The Agony of Bun O'Keefe - Heather Smith
Set in 1980s Newfoundland, The Agony of Bun O’Keefe is the story of a 14-year-old girl who runs away to the city and is taken in by a street musician who lives with an eclectic cast of characters: a pot smoking dishwasher with culinary dreams; a drag queen with a tragic past; a Catholic school girl desperately trying to reinvent herself; and a man who Bun is told to avoid at all cost.
This is a short book, but a book with a lot of heart and a lot of depth. Bun O'Keefe is fourteen, but her social education has been terribly stunted due to living along with her mother. Her mother is a hoarder who is hiding Bun from everyone and who is slowly eating herself to death. Eventually, in a heated moment, Bun's mother tells her to leave, and so she does, heading into the city to find a way of living on her own. After she meets the kind and helpful Busker Boy, who takes her to his place and lets her live with him and his roommates. Each of them help Bun develop socially and allow her the space to find herself in a world away from her mother.

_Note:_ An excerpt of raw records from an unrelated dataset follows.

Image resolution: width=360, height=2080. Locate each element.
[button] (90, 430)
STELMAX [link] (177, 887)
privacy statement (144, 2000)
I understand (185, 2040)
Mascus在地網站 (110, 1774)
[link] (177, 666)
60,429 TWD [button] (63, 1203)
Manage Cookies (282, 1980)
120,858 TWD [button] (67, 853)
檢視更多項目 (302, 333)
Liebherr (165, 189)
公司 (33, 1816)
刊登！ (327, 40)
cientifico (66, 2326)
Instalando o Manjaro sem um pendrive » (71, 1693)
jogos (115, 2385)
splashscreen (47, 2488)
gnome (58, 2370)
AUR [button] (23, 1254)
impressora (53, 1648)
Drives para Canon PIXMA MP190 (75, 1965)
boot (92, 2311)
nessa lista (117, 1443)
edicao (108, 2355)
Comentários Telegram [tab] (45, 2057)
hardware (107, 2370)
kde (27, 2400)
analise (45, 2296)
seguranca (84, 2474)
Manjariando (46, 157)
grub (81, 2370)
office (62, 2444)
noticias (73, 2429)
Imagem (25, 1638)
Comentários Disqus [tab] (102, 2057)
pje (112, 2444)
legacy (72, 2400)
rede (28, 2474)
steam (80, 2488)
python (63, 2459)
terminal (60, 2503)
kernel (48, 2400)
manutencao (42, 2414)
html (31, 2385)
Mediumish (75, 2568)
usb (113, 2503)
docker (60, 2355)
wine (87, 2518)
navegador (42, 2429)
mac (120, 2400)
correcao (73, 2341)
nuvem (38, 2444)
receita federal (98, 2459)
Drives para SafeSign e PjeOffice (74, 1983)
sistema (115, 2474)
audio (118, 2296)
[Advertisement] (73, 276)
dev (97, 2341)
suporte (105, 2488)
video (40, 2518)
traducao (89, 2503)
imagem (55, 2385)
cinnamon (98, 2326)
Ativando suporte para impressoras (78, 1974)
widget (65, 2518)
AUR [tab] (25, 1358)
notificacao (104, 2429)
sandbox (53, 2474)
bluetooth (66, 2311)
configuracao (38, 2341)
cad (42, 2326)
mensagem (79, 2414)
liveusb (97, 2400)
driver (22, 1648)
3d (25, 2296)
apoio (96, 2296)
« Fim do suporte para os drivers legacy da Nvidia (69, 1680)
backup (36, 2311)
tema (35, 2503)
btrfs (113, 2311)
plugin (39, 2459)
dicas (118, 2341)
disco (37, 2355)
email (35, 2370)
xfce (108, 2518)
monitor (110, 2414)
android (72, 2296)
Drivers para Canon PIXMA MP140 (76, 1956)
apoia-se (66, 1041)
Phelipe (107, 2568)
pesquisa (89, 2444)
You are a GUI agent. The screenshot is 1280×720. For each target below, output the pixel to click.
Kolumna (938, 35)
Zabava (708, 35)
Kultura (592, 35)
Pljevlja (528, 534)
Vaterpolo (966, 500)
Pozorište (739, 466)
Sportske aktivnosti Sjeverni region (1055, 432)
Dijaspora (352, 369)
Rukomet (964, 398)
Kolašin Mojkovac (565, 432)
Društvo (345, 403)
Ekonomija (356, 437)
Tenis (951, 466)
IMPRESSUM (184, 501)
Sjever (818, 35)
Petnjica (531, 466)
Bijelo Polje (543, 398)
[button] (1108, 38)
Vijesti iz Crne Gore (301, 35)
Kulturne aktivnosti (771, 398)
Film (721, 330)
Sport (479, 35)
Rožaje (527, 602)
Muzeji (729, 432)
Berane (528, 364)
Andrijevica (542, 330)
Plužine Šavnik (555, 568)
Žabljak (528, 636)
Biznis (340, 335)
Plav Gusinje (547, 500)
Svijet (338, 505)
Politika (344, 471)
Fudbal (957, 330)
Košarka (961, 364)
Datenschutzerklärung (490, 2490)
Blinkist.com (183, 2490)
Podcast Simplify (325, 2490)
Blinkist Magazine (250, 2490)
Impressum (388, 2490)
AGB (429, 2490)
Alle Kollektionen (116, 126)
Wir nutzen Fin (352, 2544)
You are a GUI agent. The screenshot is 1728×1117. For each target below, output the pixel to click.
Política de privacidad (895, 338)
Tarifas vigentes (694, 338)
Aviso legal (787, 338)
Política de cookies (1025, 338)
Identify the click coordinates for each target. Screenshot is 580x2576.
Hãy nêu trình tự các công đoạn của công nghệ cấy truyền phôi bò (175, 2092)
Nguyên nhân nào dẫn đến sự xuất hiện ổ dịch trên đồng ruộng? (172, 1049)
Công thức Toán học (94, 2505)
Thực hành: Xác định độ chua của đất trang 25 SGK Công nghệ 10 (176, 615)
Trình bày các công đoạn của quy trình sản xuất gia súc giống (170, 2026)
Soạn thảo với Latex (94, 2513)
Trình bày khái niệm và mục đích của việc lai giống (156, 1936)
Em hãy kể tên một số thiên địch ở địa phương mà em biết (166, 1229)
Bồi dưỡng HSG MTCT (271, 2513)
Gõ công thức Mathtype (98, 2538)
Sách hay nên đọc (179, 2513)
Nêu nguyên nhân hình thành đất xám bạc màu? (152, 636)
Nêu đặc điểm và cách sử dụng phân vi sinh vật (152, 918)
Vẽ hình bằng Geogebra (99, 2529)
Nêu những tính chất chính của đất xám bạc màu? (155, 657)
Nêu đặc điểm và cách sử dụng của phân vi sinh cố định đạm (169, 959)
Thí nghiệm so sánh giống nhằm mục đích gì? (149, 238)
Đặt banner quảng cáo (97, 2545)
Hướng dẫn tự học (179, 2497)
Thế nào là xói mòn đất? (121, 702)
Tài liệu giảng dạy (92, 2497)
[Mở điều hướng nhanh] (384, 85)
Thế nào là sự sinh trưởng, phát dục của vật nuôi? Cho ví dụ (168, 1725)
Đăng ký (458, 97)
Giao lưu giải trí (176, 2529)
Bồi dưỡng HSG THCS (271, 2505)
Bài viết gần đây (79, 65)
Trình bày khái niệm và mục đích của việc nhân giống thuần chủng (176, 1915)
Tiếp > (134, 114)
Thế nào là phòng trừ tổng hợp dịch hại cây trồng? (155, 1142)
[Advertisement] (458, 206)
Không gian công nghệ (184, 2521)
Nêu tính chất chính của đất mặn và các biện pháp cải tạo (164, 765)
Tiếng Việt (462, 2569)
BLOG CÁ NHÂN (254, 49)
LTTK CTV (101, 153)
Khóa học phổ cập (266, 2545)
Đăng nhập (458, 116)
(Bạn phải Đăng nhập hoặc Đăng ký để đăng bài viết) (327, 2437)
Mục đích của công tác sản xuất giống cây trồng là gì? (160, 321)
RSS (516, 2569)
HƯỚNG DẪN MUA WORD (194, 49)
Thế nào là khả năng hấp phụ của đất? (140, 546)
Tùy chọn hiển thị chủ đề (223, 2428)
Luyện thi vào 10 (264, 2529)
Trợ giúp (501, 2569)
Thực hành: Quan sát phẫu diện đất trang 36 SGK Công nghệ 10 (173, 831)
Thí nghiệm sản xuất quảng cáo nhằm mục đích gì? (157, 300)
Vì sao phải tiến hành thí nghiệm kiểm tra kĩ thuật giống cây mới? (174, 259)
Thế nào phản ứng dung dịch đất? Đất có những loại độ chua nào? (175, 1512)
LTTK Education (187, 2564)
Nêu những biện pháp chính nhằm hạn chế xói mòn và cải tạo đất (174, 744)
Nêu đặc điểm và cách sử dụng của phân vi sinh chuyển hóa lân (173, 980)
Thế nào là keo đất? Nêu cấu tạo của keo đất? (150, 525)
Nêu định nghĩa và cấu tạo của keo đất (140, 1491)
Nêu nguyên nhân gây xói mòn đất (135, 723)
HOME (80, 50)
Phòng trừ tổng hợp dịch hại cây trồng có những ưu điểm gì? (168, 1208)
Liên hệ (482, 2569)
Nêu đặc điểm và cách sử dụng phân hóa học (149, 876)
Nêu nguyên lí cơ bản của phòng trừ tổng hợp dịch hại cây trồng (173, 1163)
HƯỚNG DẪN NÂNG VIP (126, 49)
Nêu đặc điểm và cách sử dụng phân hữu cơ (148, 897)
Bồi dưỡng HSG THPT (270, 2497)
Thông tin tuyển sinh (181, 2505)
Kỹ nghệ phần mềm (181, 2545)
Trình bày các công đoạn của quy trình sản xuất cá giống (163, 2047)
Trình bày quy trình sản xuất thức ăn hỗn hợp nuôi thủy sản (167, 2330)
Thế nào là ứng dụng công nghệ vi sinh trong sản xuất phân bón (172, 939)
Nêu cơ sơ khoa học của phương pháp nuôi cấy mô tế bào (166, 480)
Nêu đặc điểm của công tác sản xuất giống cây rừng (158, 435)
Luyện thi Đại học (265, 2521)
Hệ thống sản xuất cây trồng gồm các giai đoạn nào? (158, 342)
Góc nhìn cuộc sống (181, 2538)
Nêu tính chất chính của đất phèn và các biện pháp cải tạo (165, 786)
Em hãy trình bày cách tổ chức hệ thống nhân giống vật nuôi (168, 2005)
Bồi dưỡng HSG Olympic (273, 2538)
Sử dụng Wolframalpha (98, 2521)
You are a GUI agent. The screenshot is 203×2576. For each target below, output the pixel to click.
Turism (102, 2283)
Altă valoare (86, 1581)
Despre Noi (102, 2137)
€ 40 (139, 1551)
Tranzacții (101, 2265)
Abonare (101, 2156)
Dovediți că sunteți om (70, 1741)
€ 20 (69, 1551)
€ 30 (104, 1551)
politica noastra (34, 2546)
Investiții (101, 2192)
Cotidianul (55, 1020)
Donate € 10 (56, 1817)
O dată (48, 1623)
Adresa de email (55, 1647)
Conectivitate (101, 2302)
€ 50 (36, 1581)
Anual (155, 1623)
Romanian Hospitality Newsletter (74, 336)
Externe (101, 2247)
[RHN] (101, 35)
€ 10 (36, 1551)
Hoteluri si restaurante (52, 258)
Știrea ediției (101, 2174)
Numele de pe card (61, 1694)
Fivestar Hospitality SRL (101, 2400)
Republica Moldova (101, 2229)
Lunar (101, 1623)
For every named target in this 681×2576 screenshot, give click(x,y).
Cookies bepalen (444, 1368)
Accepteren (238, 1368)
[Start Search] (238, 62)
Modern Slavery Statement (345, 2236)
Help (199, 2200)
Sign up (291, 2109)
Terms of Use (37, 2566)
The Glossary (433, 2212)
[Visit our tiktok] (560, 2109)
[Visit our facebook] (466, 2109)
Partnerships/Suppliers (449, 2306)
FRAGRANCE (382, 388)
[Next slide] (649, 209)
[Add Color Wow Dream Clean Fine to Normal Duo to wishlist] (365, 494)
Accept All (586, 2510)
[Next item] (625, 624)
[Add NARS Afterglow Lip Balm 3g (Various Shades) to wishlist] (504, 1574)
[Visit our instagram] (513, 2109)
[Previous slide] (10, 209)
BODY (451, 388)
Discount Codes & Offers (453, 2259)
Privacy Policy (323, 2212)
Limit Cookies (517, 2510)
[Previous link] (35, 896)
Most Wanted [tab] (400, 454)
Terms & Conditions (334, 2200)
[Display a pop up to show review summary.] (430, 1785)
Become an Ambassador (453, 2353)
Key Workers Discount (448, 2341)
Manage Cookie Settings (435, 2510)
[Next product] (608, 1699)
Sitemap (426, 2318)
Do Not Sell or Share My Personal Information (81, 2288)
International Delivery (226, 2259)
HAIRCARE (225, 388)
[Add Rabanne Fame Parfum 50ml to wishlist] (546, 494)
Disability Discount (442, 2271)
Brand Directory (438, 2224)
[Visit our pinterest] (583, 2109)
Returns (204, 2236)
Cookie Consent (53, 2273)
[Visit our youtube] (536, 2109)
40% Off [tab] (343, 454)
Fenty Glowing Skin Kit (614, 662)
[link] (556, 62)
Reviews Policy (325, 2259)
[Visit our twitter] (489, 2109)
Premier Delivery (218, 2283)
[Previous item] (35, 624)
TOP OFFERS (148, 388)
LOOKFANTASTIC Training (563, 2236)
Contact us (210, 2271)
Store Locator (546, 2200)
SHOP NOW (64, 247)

Smith covers a lot of topics in this book, and the diverse cast allows for a myriad of perspectives on themes of death, hardship, and even sexual predators. Bun's awkwardness brings humour to the story, while also showing her vulnerability. The first-person narrative style gives readers a look inside her head as she becomes confused by colloquial phrases, certain jokes, and common social niceties. Busker Boy attempts to keep her out of harm's way, but the idea of someone being a predator goes over Bun's head until it's too late.
Smith's writing is quiet and in some ways hypnotic, which works exceptionally well for the narrative. Bun O'Keefe is a difficult book and yet it's a truly hopeful book. It doesn't pretend to have easy answers, and there are some sincerely heartbreaking moments throughout. But in the end, it's also a beautiful book, and one that I hope people will take the time to find and savour.